I’m not sure I get to call myself a film snob when I have a soft spot for “Dracula AD 1972” or “Quatermass and the Pit”. And, yet, I can’t stand the “give up if it gets too hard” message of “Toy Story III” and, the reason for this post, I really didn’t enjoy the movie “Hugo”.
What interested me, when I posted about how much I disliked Hugo, a couple of my friends immediately jumped in and one asked me if I’d been grumpy when watching it and the other said that the kids had better stay off my lawn.

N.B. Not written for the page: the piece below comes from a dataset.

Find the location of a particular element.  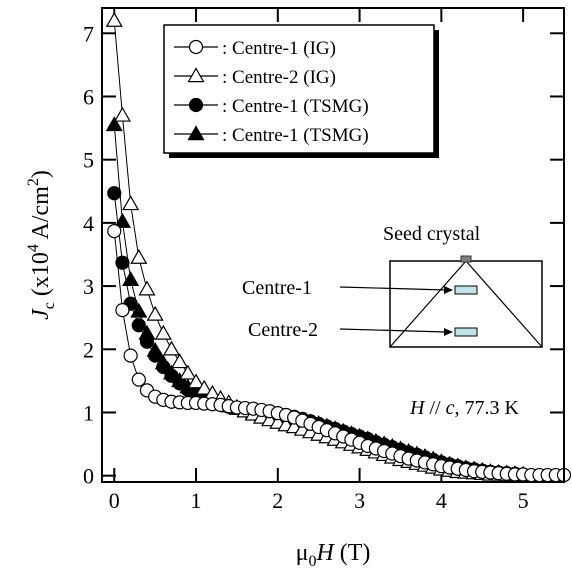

The very simple explanation is that we don’t all see the world the same way. We don’t see the same movie and react to the same triggers. The elements, the composition, the theme – I rarely watch movies on the big screen as I prefer to see the movie without being overwhelmed by it. (Ok, I saw Avengers on the big screen but how could I not?) What always interests me is the thought that I would or should see things the same way? It’s not as if we all have to be in love with the same person, or all have the same favourite foods.
One of the reasons that I think I work well with students is that I understand and believe that everyone sees the world in a different way. That my students’ view of the things that I teach them travels through their own filters, having made it out of my head through my own filters, and travelling through a transmission medium that also casts a smoky lens over them. If I go out and, in my head, think that I have 100 copies of the same person to talk to, then I have lose 99 of the people in the room.
There are many people who are going to tell my students that they are wrong, when they are being different. My students are going to be questioned, dismissed and insulted for trying to create new things, for having opinions that are their own.
My opinions on movies are worth little, because they matter (or should matter) to no-one else except those who find them useful. But they are a reminder that my way of looking at the world, and my recognition that my students will be different from me in new and amazing ways, are an essential part of what makes me a good teacher.